SASARAN TUGAS -
- 1) Kutip bagian tulisan tentang Manawa Dharmasastra yang dimulai pada kata-kata yang memuat "MUTIARA WEDA : Dilema" dan berakhir setelah "satatam dewa watpatih.".
- 2) Daftarkan setiap kalimat dalam tulisan tentang Manawa Dharmasastra yang diakhiri tanda tanya.
- 3) Tentukan apakah pernyataan (a), (b), dan (c) berikut sesuai dengan tulisan tentang Manawa Dharmasastra. Jawab ya atau tidak dan sertakan kata-kata penentu dari tulisan itu.
(a) Teks yang dibahas dirujuk sebagai Manawa Dharmasastra, V: 154.
(b) Menurut Osho, rasa hormat ditentukan oleh objeknya.
(c) Kata kunci yang harus dipegang adalah "menghormati".

KUTIPAN YANG DISEDIAKAN -
MUTIARA WEDA : Dilema Teks
Walaupun seorang suami itu tanpa kebaikan atau mencari kesenangan di luar atau tidak memiliki sifat-sifat baik, namun seorang suami harus dihormati seperti menghormati seorang Dewa.
Wicilah kamawrito wa gunairwa pariwarjitah,
Upacaryah striya sadhwya satatam dewa watpatih.
(Manawa Dharmasastra, V: 154)
Dalam konteks dunia kontemporer yang menekankan pada pentingnya emansipasi, dimana kedudukan laki dan perempuan sejajar dalam segala segmen kehidupan, teks di atas mesti diperlakukan berbeda. Mungkin secara garis besar ada dua cara memperlakukannya. Pertama, teks tersebut mesti harus dimusnahkan karena tidak sesuai dengan prinsip persamaan gender. Bagaimana mungkin seorang yang tidak baik mesti harus dihormati dengan kedudukan Dewa? Apa untungnya? Bukankah ini justru akan berbahaya, sebab sistem masyarakat akan menjadi chaos. Orang akan mencari keuntungan dari model berpikir ini dan jumlahnya makin hari bisa makin bertambah banyak. Dengan berlindung di balik kitab suci, para laki-laki dengan leluasa menindas kaum perempuan dan mereka dipaksa untuk tetap menghormatinya layaknya seorang Dewa. Teks ini tampaknya bertentangan dengan dharma itu sendiri sebab berupaya untuk memelihara dan mengembangkan kejahatan di dalam sebuah rumah tangga.
Kedua, teks ini harus didekonstruksi, diberikan makna yang benar-benar berbeda. Meskipun teks di atas secara vulgar menyatakan bahwa laki-laki sebagai penguasa dan perempuan sebagai hamba, namun ada makna lain yang menyertainya yang perlu dimunculkan. Ada maksud berbeda di balik pernyataan itu. Makna itu tentu berimplikasi pada nilai-nilai spiritual, sebab hanya itu yang tersisa. Oleh karena itu, satu-satunya cara menemukan maknanya adalah dengan mempertanyakan tentang signifikasi dari pernyataan ‘istri mesti menghormati suaminya walaupun dia tidak memiliki kebaikan.’
Kata kunci yang harus dipegang disini adalah ‘menghormati’. Menghormati merupakan sikap atau perilaku mulia. Mereka yang mampu menghormati pasti memiliki kemuliaan di dalam dirinya. Semakin tebal rasa hormat di hatinya, semakin mulia orang itu. Jadi, sikap menghormati adalah sebuah sikap yang berfungsi untuk menumbuhkan diri ke dalam. Rasa hormat itulah yang menumbuhkannya sehingga menjadi orang yang benar-benar mulia. Dikatakan bahwa spiritualitas seseorang akan tumbuh subur jika dalam segala suasana ia mampu menghormati. Bagaimana sikap hormat ini berfungsi sebagai alat untuk memuliakan diri? Osho mengatakan: “hanya ketika rasa hormat itu tidak ditentukan oleh objeknya”. Artinya, objeknya tidak penting. Yang terpenting adalah rasa hormat itu. Jika rasa hormat kita masih memilih, maka penghormatan yang diberikan hanya bersifat politik. Jika kita hanya bisa menghormati orang yang mampu menguntungkan kita atau bersikap baik kepada kita, atau yang sejenisnya, tentu ini rasa hormat biasa, karena sesuai dengan ke
inginan atau selera kita. Secara spiritual rasa hormat ini tidak berdampak apa-apa, sebab sebagian besar orang seperti demikian, tendensinya memang seperti itu. Mereka tidak alami mengekspresikan rasa hormatnya kepada orang lain.

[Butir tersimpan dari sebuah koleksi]

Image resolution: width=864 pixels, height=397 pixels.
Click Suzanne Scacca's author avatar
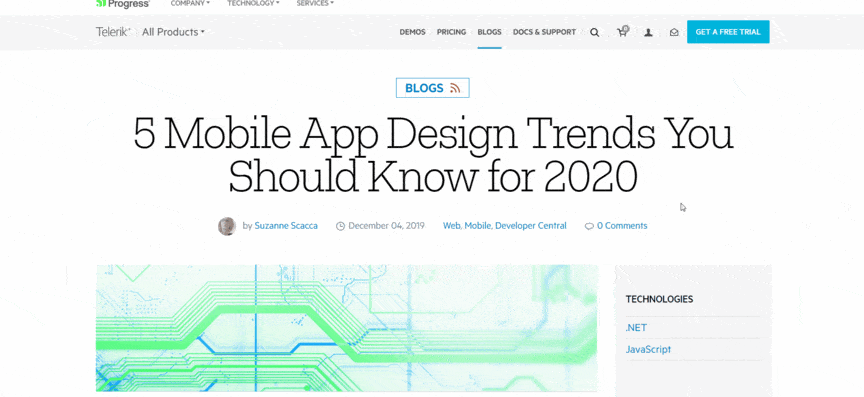[x=227, y=226]
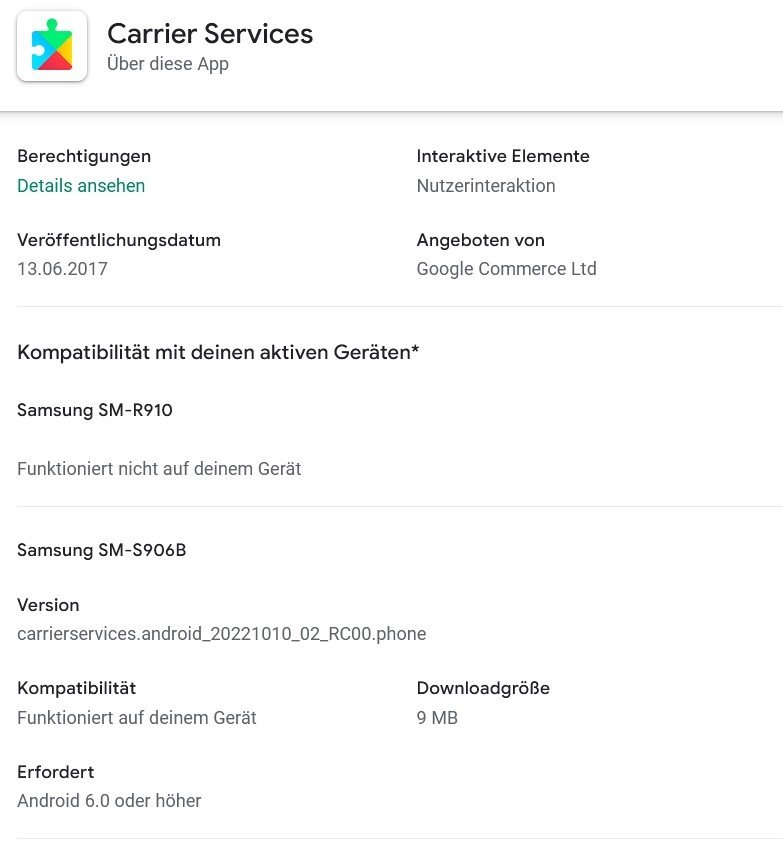783x842 pixels.
Task: Click 'Funktioniert auf deinem Gerät' compatibility text
Action: tap(137, 718)
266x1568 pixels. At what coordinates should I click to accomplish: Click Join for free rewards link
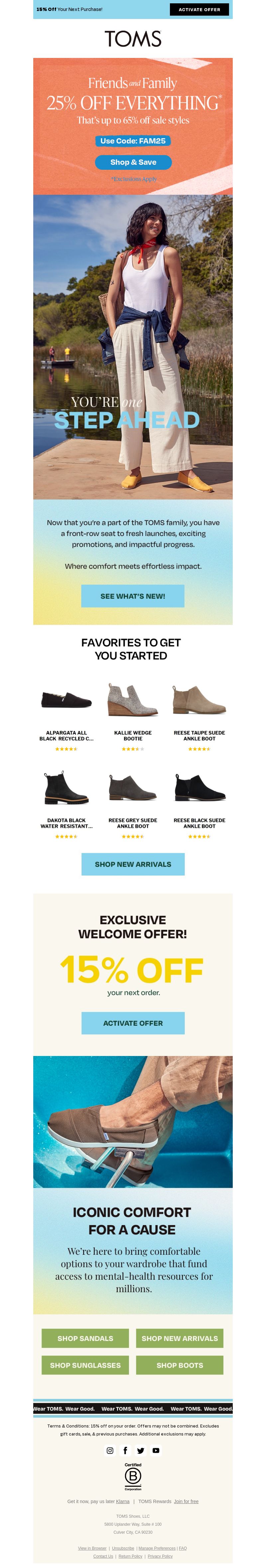[x=187, y=1501]
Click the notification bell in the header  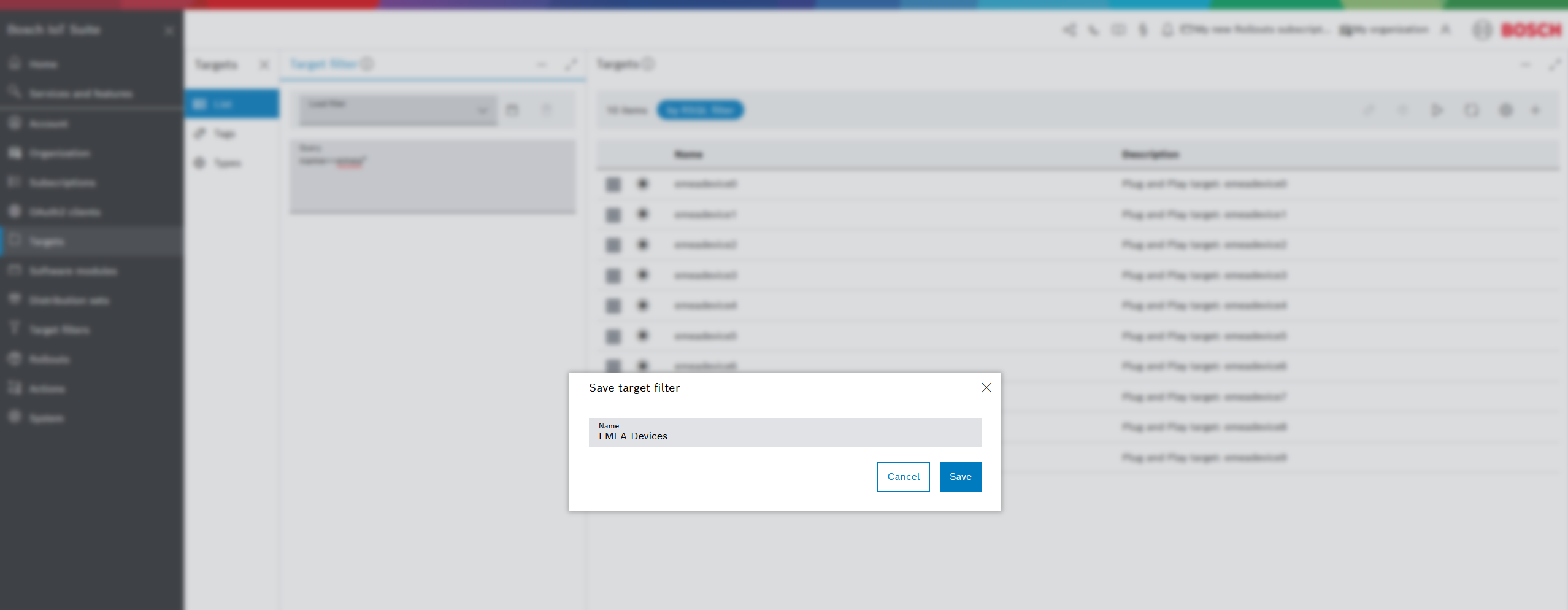(1167, 29)
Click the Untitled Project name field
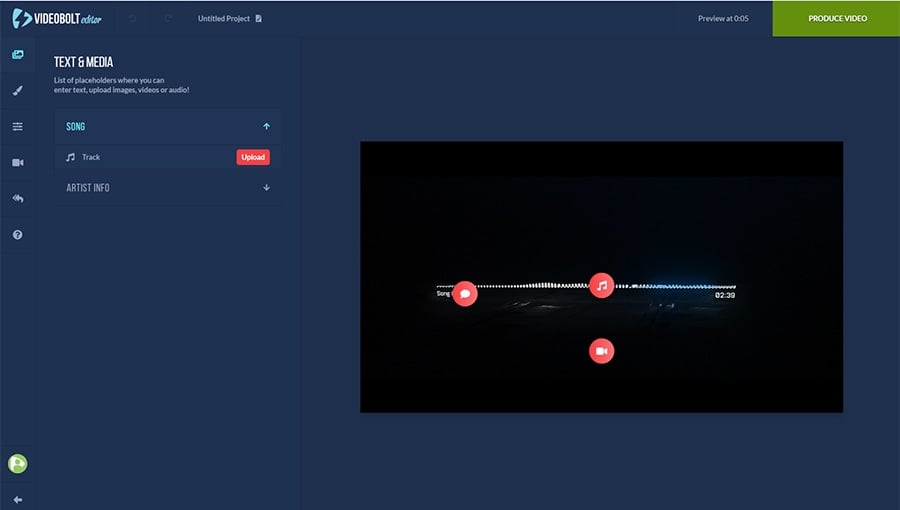 pyautogui.click(x=224, y=18)
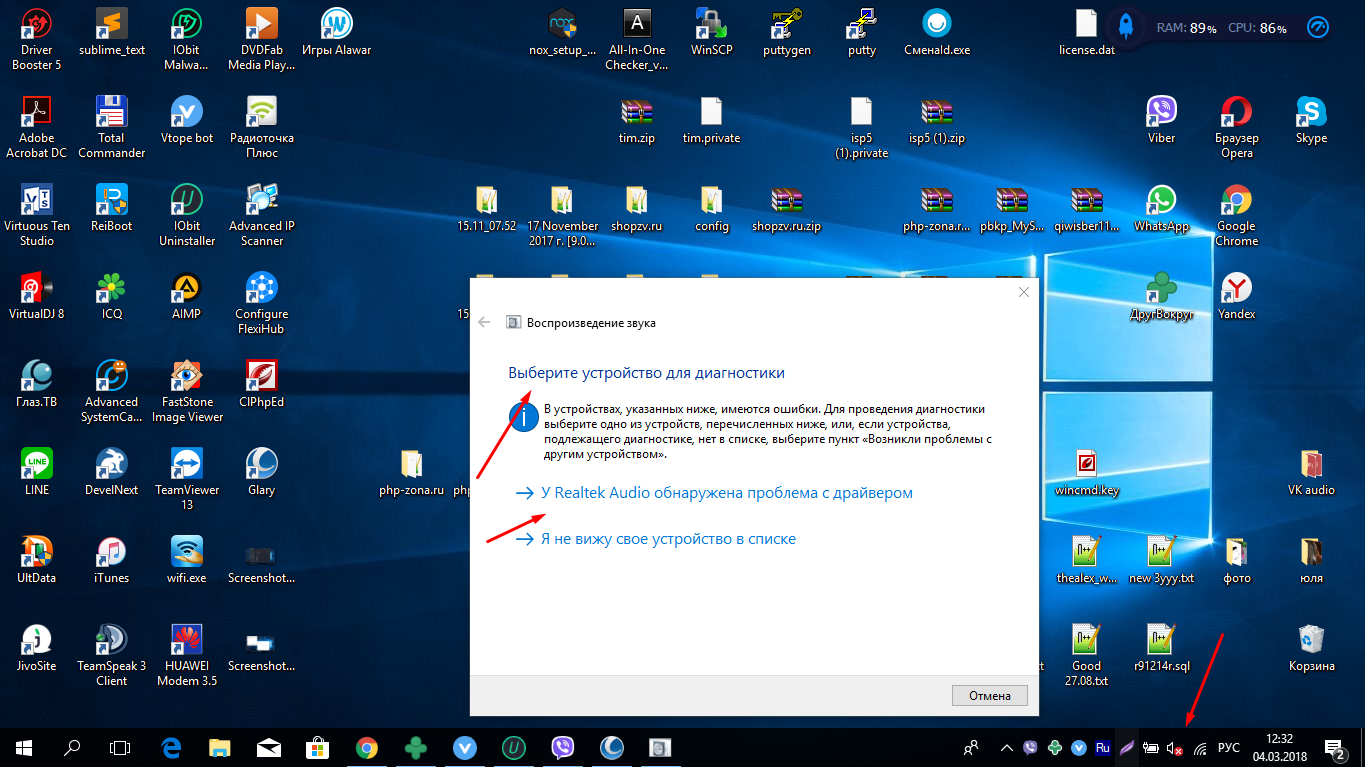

JAWABAN PER TUGAS -
- 1)
MUTIARA WEDA : Dilema Teks
Walaupun seorang suami itu tanpa kebaikan atau mencari kesenangan di luar atau tidak memiliki sifat-sifat baik, namun seorang suami harus dihormati seperti menghormati seorang Dewa.
Wicilah kamawrito wa gunairwa pariwarjitah,
Upacaryah striya sadhwya satatam dewa watpatih.

- 2)
- Bagaimana mungkin seorang yang tidak baik mesti harus dihormati dengan kedudukan Dewa?
- Apa untungnya?
- Bagaimana sikap hormat ini berfungsi sebagai alat untuk memuliakan diri?

- 3)
(a) Ya: "(Manawa Dharmasastra, V: 154)"
(b) Tidak: "hanya ketika rasa hormat itu tidak ditentukan oleh objeknya"
(c) Ya: "Kata kunci yang harus dipegang disini adalah ‘menghormati’."